Sex-negativity wins in a default because the sex-positive advocates are too afraid to show up.  Or worse, we get represented by counsellors who do most of their work with people having problems and that becomes the narrative. Rather than sensation seeking — a curious, exploratory, energetic drive — we get stories about sexual compulsivity and porn addiction.

I wrote the paragraph above on Friday, and on Saturday I found this article about porn addiction by Julia Medew (of course) in The Age (of course).  Some experts estimate… some doctors believe… a growing number of sexologists have reported…  This is a Fox News version of health reporting.  All the ingredients you need to write that story are there:

  • A factoid: one in ten people who use porn becomes addicted, apparently.
  • Some human colour: “Like most men, Hugh Martin’s first encounter with porn was accidental.”
  • An expert opinion: “A leading sex therapist” says “I believe the brain is plastic”.

For all we know, Medew shopped around any number of academics looking for a quote to fit her hackneyed angle, and all of them, perhaps wisely, refused to provide one, or gave one that didn’t fit the narrative and so didn’t get a mention.

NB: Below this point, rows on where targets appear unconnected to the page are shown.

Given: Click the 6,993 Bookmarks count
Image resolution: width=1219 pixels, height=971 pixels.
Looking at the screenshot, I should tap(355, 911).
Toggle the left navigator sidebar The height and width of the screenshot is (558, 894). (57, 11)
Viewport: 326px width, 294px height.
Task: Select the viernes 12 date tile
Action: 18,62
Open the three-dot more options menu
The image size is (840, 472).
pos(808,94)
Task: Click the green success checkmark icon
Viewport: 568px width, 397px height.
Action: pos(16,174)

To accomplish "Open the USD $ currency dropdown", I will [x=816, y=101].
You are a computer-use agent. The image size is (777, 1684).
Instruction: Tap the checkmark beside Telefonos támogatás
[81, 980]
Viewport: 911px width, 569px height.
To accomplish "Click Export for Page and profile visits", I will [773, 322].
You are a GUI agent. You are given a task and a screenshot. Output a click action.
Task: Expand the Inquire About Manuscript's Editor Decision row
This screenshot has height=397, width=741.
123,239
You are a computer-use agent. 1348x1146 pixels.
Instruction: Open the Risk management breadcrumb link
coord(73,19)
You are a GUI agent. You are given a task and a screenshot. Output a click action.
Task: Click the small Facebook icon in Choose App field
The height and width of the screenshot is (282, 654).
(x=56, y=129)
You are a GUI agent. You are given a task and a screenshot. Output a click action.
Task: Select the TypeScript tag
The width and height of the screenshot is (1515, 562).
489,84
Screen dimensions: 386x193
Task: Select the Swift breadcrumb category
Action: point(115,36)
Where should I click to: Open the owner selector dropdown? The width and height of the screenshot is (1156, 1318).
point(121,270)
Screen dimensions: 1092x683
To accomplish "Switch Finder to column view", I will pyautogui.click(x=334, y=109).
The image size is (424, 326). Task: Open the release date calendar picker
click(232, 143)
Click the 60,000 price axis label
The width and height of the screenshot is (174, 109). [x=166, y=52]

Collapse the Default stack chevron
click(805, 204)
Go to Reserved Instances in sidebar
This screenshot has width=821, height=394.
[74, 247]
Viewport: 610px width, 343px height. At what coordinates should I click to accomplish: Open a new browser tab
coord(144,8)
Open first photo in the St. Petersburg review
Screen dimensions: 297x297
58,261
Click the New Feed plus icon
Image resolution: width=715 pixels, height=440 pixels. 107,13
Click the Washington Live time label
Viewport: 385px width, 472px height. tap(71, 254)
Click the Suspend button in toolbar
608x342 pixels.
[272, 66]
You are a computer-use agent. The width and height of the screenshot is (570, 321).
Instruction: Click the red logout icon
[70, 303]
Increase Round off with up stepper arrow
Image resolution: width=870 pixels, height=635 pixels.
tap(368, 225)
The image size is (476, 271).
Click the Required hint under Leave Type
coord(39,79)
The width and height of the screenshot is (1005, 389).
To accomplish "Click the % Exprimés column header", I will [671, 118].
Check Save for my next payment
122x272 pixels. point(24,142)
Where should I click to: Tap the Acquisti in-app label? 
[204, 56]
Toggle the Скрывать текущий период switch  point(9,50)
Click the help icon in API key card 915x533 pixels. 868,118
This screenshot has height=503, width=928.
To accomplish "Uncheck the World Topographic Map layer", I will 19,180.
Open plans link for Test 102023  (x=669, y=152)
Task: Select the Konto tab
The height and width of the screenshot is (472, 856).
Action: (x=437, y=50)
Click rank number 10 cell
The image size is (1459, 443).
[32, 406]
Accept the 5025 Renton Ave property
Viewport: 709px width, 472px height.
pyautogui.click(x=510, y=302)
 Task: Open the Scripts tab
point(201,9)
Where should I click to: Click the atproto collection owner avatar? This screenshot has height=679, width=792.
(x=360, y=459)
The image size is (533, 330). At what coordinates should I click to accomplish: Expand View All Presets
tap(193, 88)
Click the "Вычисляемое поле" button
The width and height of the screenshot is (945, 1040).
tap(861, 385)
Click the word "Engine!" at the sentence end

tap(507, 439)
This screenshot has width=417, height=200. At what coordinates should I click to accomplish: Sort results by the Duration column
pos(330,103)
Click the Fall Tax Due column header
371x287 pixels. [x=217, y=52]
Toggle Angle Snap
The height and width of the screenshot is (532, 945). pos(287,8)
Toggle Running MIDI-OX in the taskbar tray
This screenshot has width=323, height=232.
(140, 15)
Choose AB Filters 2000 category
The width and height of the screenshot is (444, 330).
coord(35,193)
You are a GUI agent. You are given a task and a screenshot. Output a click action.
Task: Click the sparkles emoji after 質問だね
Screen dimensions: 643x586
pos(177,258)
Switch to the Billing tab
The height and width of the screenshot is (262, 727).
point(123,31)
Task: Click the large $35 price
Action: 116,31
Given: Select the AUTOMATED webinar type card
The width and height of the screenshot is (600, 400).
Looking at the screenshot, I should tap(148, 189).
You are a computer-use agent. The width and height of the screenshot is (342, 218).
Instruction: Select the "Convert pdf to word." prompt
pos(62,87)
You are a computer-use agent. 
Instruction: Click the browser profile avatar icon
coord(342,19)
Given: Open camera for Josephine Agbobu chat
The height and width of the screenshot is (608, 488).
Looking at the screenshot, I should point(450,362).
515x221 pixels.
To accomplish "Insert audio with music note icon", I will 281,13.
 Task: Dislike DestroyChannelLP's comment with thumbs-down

For academics, engaging with the media around sex and sexuality must be incredibly frustrating.  There is no shortage of really shitty reporting about sex.  The challenge calls to mind a distinction made by de Certeau: elites have strategy, the rest of us have only tactics.  There is no ‘media strategy’ that will, once and for all, ‘address the problem’ of sex-negative media coverage.  That’s wishful thinking.

Instead, it’s like one big game of whack-a-mole, slapping down crappy articles with whatever works in the moment.  Thank goodness there’s nothing really serious at stake — just the future of comprehensive sex education in schools and policy support for frank, sexy HIV prevention campaigns.  It’s a game we need to get good at, and that will only happen when we get out on the field.